Difference Between CTL and Non-CTL Breakers & Load Centers

Identification of CTL and Non-CTL Panels and Circuit Breakers

CTL Panels & Breakers

CTL stands for Circuit Total Limitation. It is a safety feature used in modern load centers, electrical panels, and circuit breakers. This feature has been required since 1965 by NEC to limit the total number of circuits that can be installed in a panel to prevent panel overcrowding and overheating.

A CTL panel is designed with mechanical rejection features that prevent installing more circuit breakers than the panel is rated for or designed to handle.

It contains rejection tabs or notches on the bus stab or breaker slots and allows only approved tandem (duplex) breakers in designated spaces. This feature was Introduced after the circuit limit rule in the NEC.

In simple terms, a CTL version of panel with special design prevents installing extra breakers beyond the panel’s listed circuit capacity. Thus, CTL breakers only fit in CTL-listed panelboards or load centers. Also, the panel itself prevents installing extra tandem/duplex breakers in non-approved slots. Hence, it ensures the maximum number of circuits specified by the manufacturer is not exceeded.

+ + + + +

▸ Exercise task A:
According to the article on CTL and non-CTL breakers, since what year has the NEC required the Circuit Total Limitation feature?
▸ Exercise task B:
Continue the article on CTL and non-CTL breakers and load centers from the point where it stops.

▸ Dataset excerpt:

+ + + + +

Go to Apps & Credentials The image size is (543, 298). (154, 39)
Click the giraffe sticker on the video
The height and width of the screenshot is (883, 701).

+ + + + +

▸ Task response A:
Since 1965.

▸ Task response B:
The purpose of CTL load center is to stop electricians from overcrowding the panel with additional circuits that could overload the busbars.

For example, a CTL electric panel might be labeled “20/30” which means 20 breaker spaces / 30 circuits. In this case, only certain spaces allow tandem breakers to reach a maximum of 30 circuits. If you try installing tandem breakers in non-approved slots, the rejection tab prevents it.

• Related Post: Difference Between Specified & Classified Circuit Breakers

How to Identify a CTL Panels & Breakers

If there is a breaker rejection notch, tab, plastic foot  on bus connection side, it is a CTL load center. This tab or notch prevents installation in non-approved slots of the panel. Moreover, in CTL load centers, panel label printed on it shows circuit limits and markings such as “CTL Type, CTL Class, CTL” or circuit capacity.

Similarly, look inside the panel at the breaker slot where the breaker attaches to the bus stab. In CTL panels, some slots have rejection grooves or physical barriers. It means, tandem breakers only fit in specific spaces.

In addition, It can be identify by look at the panelboard nameplate label.

For example, if it says “20 Spaces / 30 Circuits”, it means 20 breaker slots. Only certain slots allow tandem breakers for maximum 30 circuits. If the panel enforces this limit physically, it is a CTL panel.

Non-CTL Breakers & Panels

A Non-CTL panel does not have circuit-limiting rejection features i.e. breaker slots do not restrict installing tandem breakers. In other words, more breakers can physically fit than the panel was originally designed for.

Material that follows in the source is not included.